Quando, dinanzi alla possibilità di capire davvero come erano andate le cose, ci fu chi si scandalizzò perché i magistrati continuavano ad indagare su fatti tanto vecchi e sui quali non vi sarebbe stato più nulla da scoprire.
E adesso non sembra che sia finita, carissima signora Agnese.
Ora pare che sui magistrati che hanno lavorato ancora sulla strage di via D'Amelio ci sia bisogno di vigilanza; a cosa serva questa vigilanza in realtà ancora non lo possiamo sapere. Forse per verificare che siano state rispettate le regole e che non si sia usciti dal seminato. Ma chi ha tracciato il seminato? Si vedrà.
Ripensando a tutte queste cose, io capisco il Suo sfogo, quel grido che tanto mi ha inquietato e che proclamava la sua vergogna di essere italiana.
Lo capisco meglio, però, se lo unisco alle parole di speranza che Le ho sentito pronunciare in questi giorni; e Le confesso che mi riempie di orgoglio il fatto che Lei ha associato questa sua speranza all'operato dei magistrati di Caltanissetta, sui quali evidentemente Lei prima di altri ha vigilato, formandosene una rassicurante opinione.
Perchè Lei possa essere orgogliosa di essere italiana, bisogna che veda davanti a sé uomini dello Stato che non La offendano o che non La facciano vergognare.
In passato evidentemente non le sarà capitato spesso.
Oggi spero che non sia così.
Vorrei ripeterLe le parole che l'ANM di Caltanissetta scrisse l'anno scorso in occasione dell'anniversario della strage di via D'Amelio:
“Borsellino e gli uomini della sua scorta non ci hanno consegnato un nobile esempio da additare ai nostri figli, ma ci hanno consegnato la responsabilità di spiegare loro cosa è successo in quegli anni e perchè certe mostruosità sono potute accadere.
E su come spiegheremo ai nostri figli queste cose non  potremo avere sconti; a loro, ai figli dei nostri figli e via via alle generazioni successive non interesserà se e quante persone sono state indagate, quante arrestate, quante condannate; non vorranno conoscere quali più suggestive ricostruzioni sono state offerte con successo in libri, convegni o articoli di giornale.

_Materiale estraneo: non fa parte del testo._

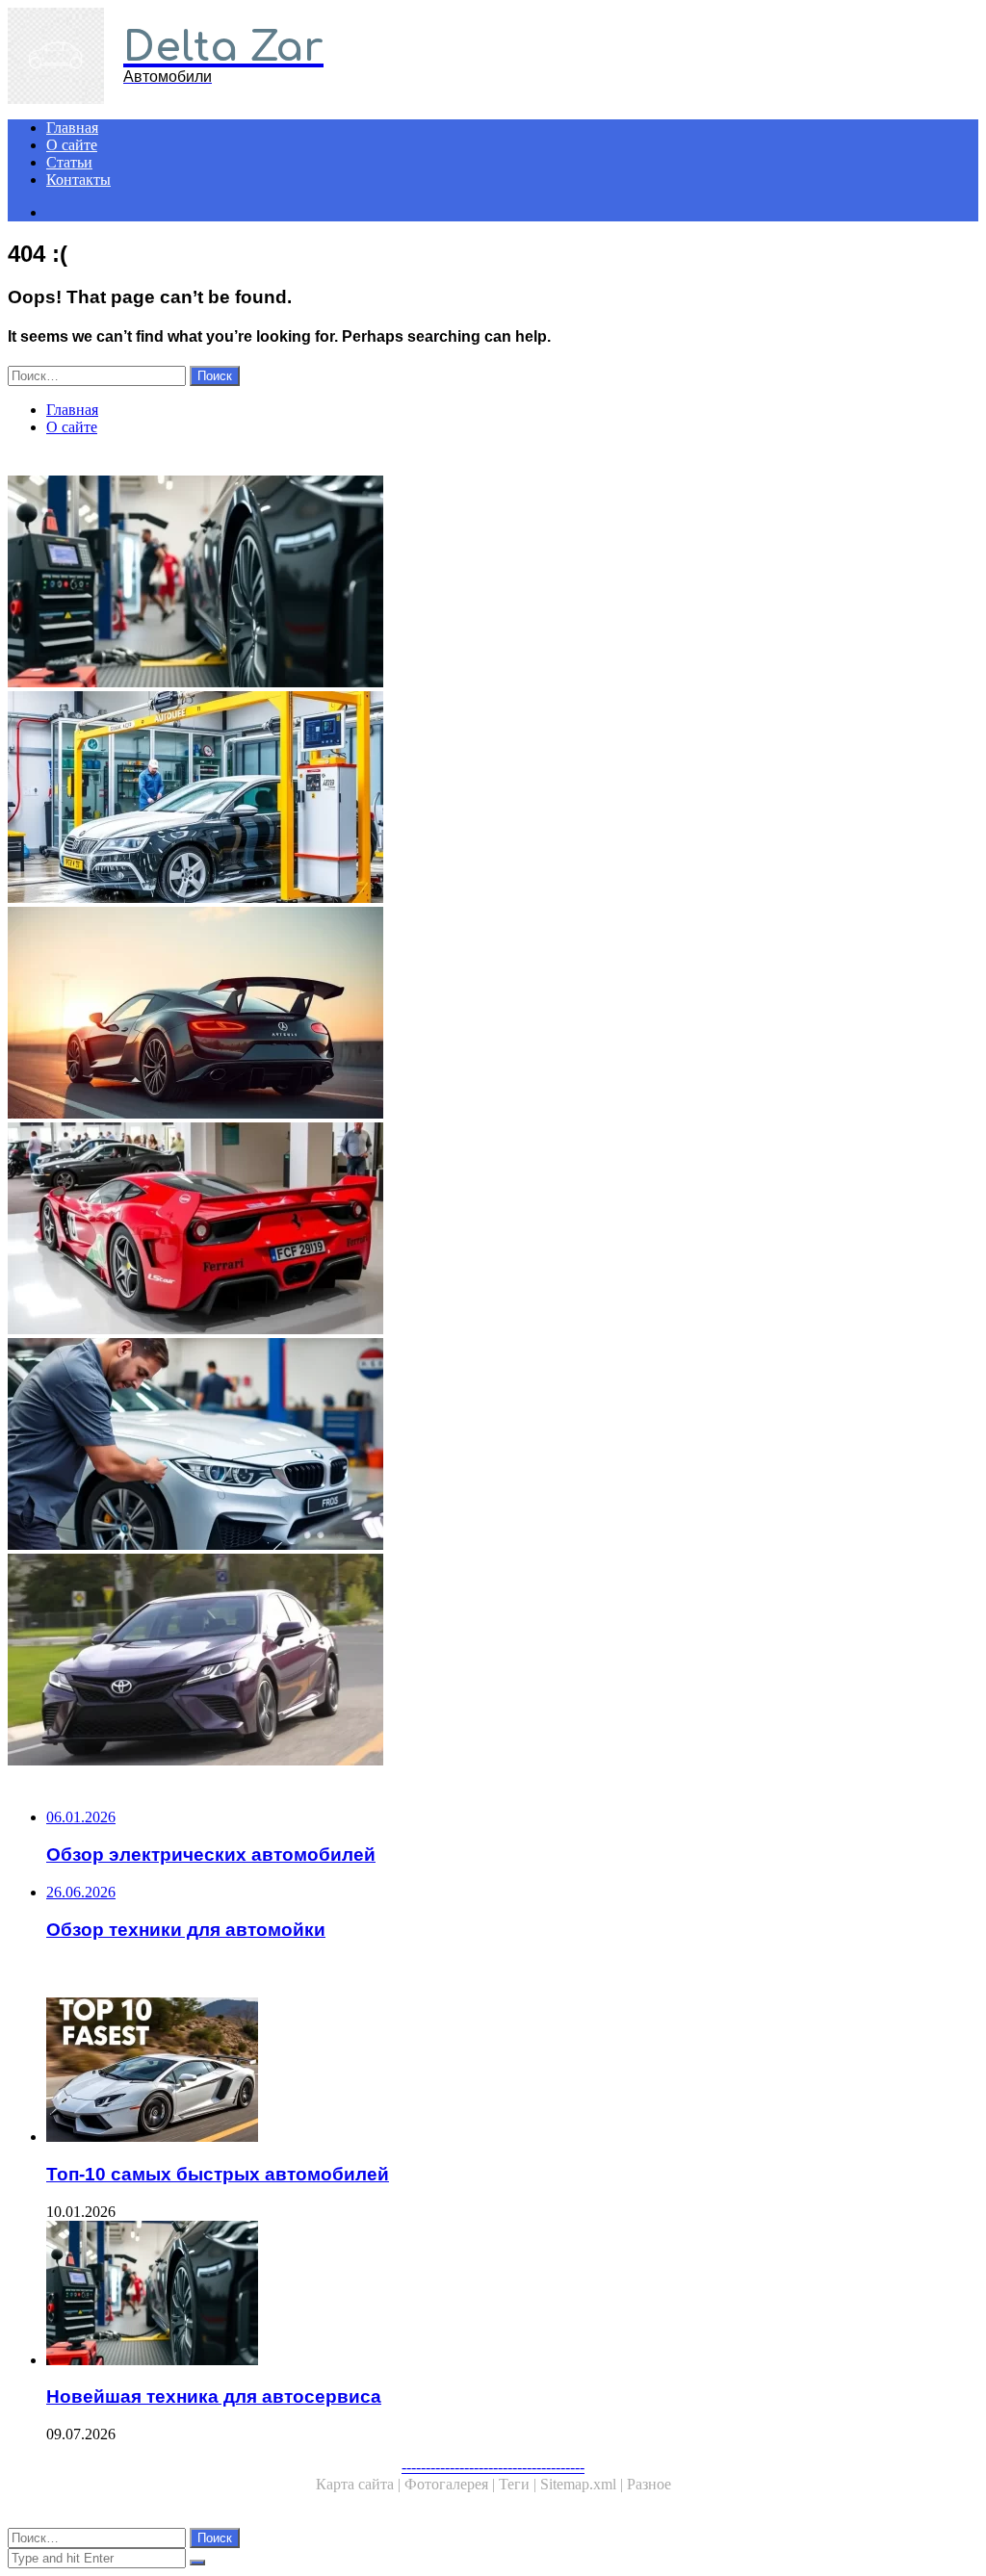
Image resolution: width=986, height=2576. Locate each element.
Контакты (78, 179)
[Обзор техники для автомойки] (493, 799)
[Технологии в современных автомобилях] (493, 1014)
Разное (649, 2484)
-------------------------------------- (493, 2467)
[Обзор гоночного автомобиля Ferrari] (493, 1230)
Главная (72, 127)
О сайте (71, 145)
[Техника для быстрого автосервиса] (493, 1446)
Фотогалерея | (451, 2484)
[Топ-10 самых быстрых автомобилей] (512, 2071)
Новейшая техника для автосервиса (213, 2396)
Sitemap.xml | (583, 2484)
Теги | (519, 2484)
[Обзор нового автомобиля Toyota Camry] (493, 1661)
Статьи (69, 162)
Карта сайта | (360, 2484)
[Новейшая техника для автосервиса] (493, 583)
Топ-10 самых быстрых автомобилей (217, 2174)
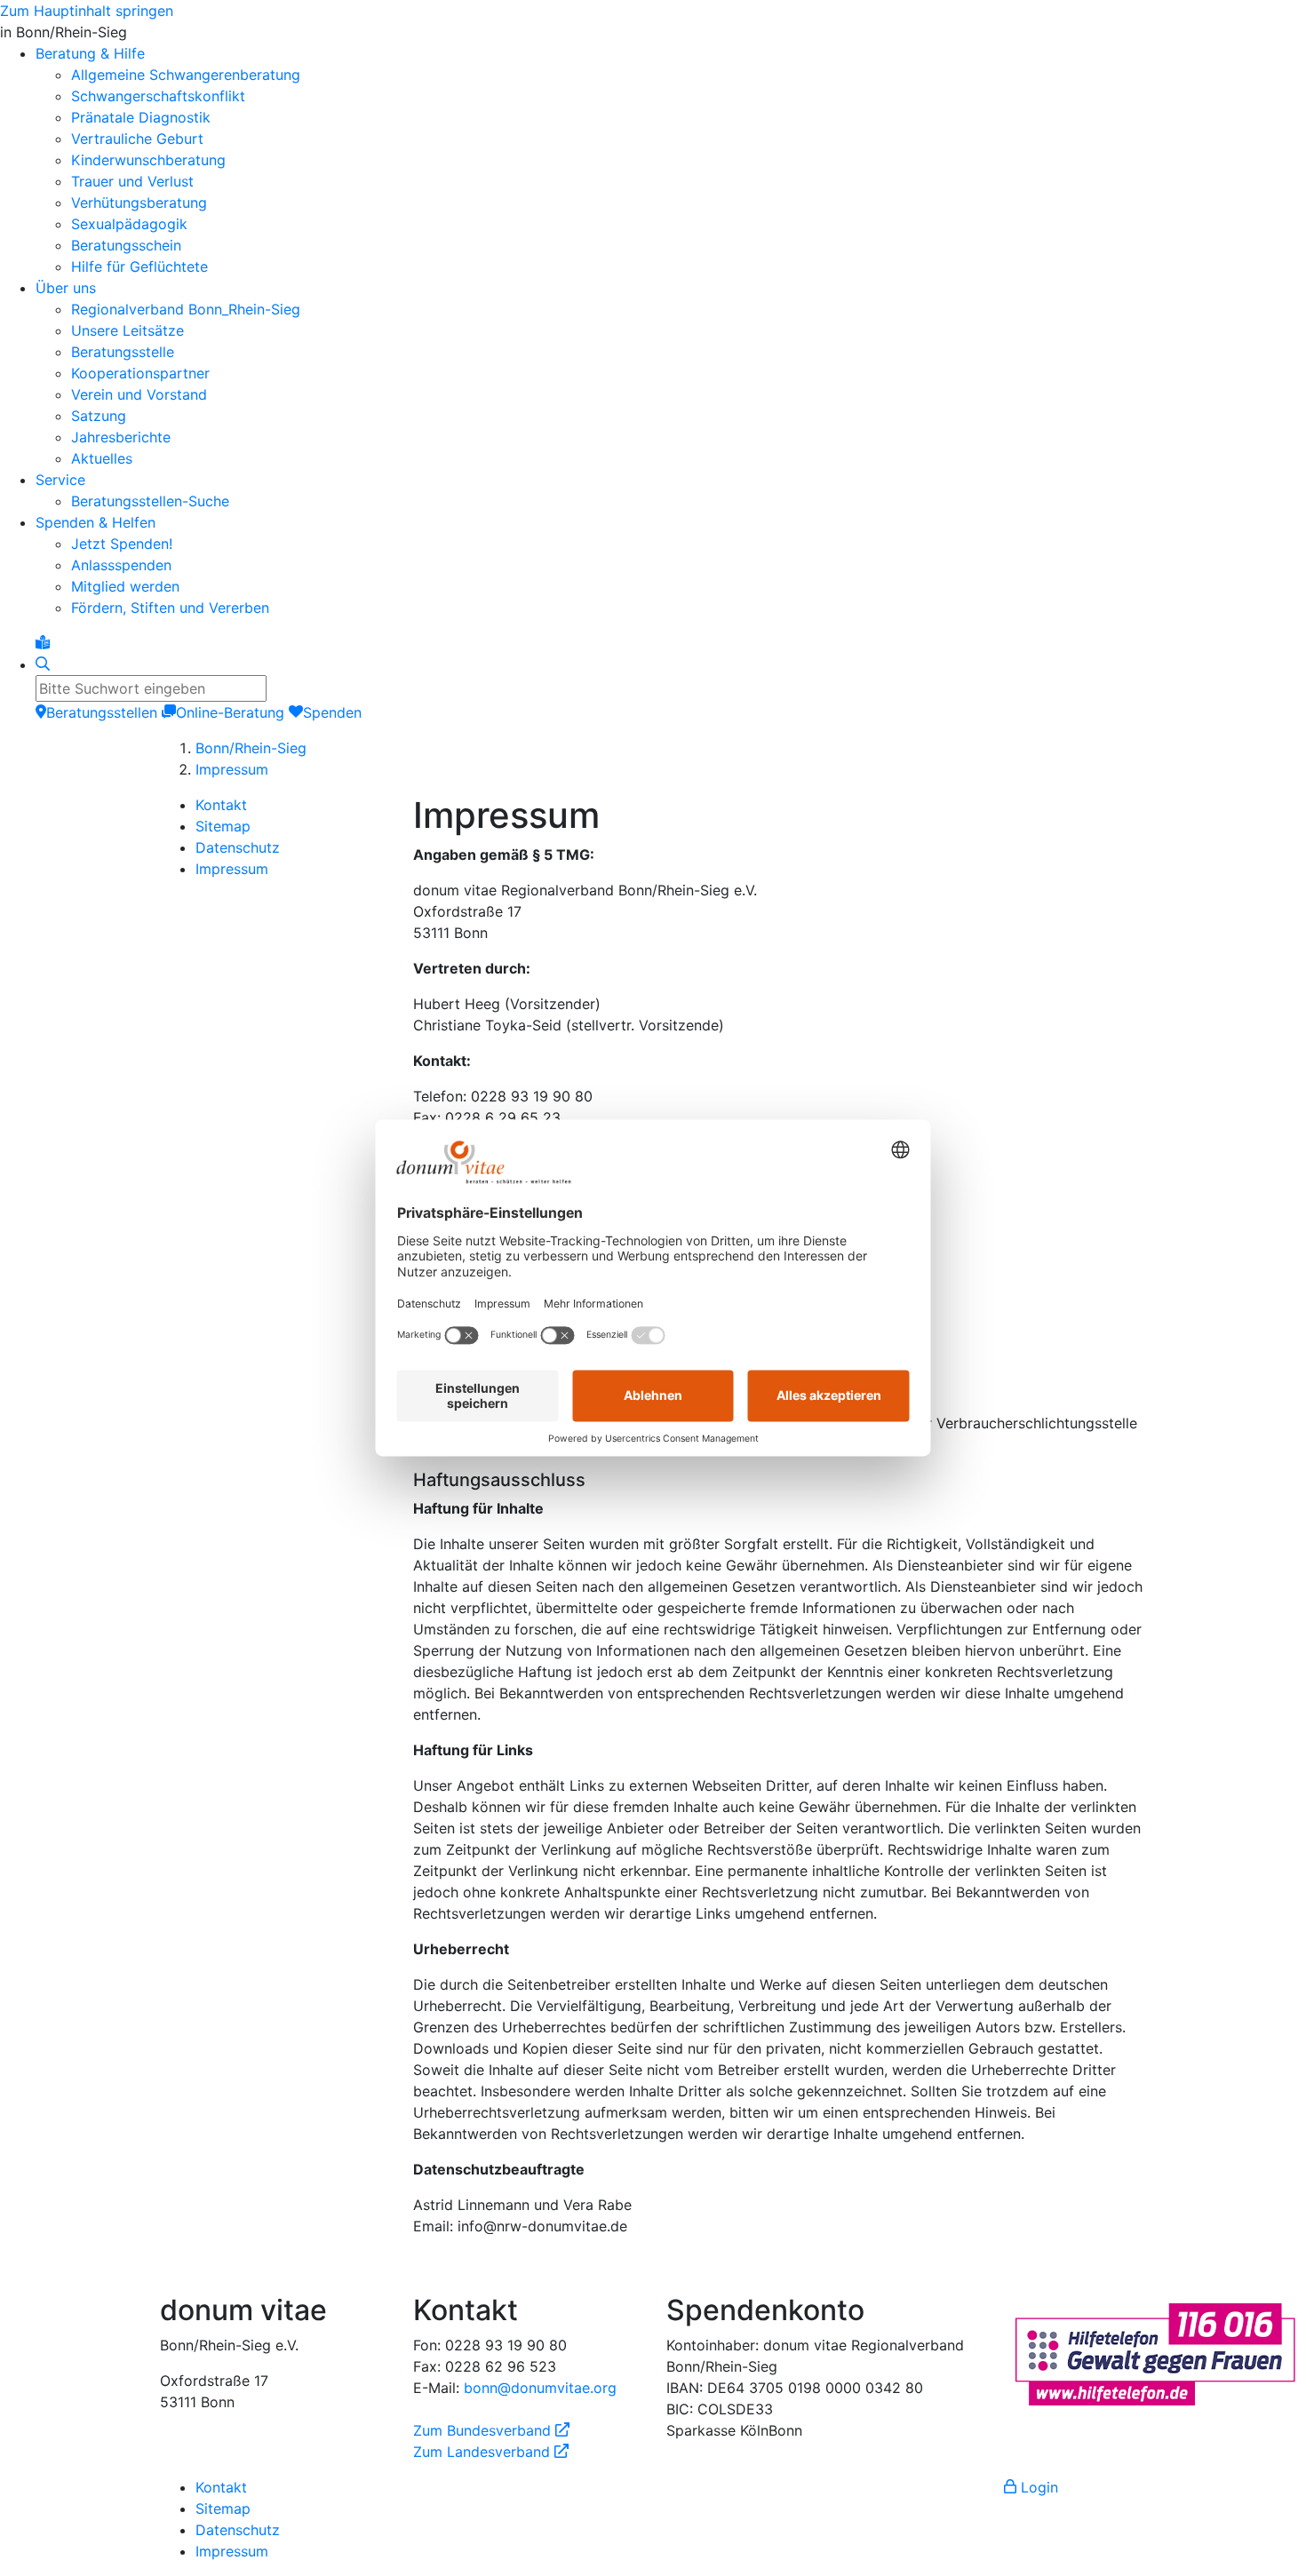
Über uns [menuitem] (66, 288)
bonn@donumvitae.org (540, 2388)
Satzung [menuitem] (98, 416)
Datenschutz (237, 847)
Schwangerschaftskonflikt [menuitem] (158, 96)
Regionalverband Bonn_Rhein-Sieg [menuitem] (185, 309)
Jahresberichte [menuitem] (121, 437)
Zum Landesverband (491, 2452)
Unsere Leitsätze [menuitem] (127, 330)
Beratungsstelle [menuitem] (122, 352)
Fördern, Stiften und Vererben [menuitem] (170, 607)
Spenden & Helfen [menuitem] (95, 522)
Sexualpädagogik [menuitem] (129, 224)
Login (1037, 2487)
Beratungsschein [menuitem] (126, 245)
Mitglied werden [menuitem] (125, 586)
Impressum (231, 769)
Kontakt (221, 805)
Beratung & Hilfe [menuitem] (90, 53)
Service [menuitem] (60, 480)
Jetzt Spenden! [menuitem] (121, 544)
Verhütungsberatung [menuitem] (139, 202)
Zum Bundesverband (491, 2430)
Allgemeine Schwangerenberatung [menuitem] (185, 74)
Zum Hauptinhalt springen (86, 11)
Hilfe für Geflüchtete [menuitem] (139, 266)
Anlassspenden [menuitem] (121, 565)
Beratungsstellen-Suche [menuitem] (150, 501)
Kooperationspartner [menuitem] (140, 373)
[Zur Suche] (43, 664)
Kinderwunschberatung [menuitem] (148, 160)
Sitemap (223, 826)
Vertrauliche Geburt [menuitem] (137, 138)
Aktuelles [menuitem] (101, 458)
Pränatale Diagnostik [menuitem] (141, 117)
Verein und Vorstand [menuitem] (139, 394)
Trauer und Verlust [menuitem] (132, 181)
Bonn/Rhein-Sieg (251, 748)
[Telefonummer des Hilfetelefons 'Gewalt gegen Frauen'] (1155, 2352)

Loro vorranno dati certi, specifici, concreti, pezzi robusti di quella verità che tutti dicono di volere ma che in molti sono riusciti ad occultare o mistificare.
E certamente preferirebbero una verità insufficiente ma certa ad una ricostruzione completa ma debole; perchè ad una parte di verità è possibile nel tempo aggiungere un'altra parte di verità, mentre con un coacervo di dati certi, suggestioni, ipotesi, menzogne ed omissioni non si costruisce nulla e si costringe chi viene dopo a distruggere e a ricominciare.”
In queste parole è racchiuso tutto il senso dell'impegno dei magistrati nisseni che lavorano ancora sulla strage di via D'Amelio; un impegno che richiede sobrietà ed equilibrio, ma anche schiena dritta e passione per la verità.
Per cercare la verità bisogna certamente rispettare le regole; ma le regole si possono rispettare anche senza voler cercare la verità.
E' per questo che mi sento di chiederLe di rinnovare la Sua speranza per dare forza a chi vuole servire questo Stato, applicando le regole e cercando la verità; anche sapendo che se questa verità sarà difficile da accettare, qualcuno esprimerà tutta la sua inquietudine chiedendo di verificare se siano state rispettate le regole.
Mi permetterà adesso di valicare i confini di ogni discrezione e di salutarLa con un abbraccio affettuoso.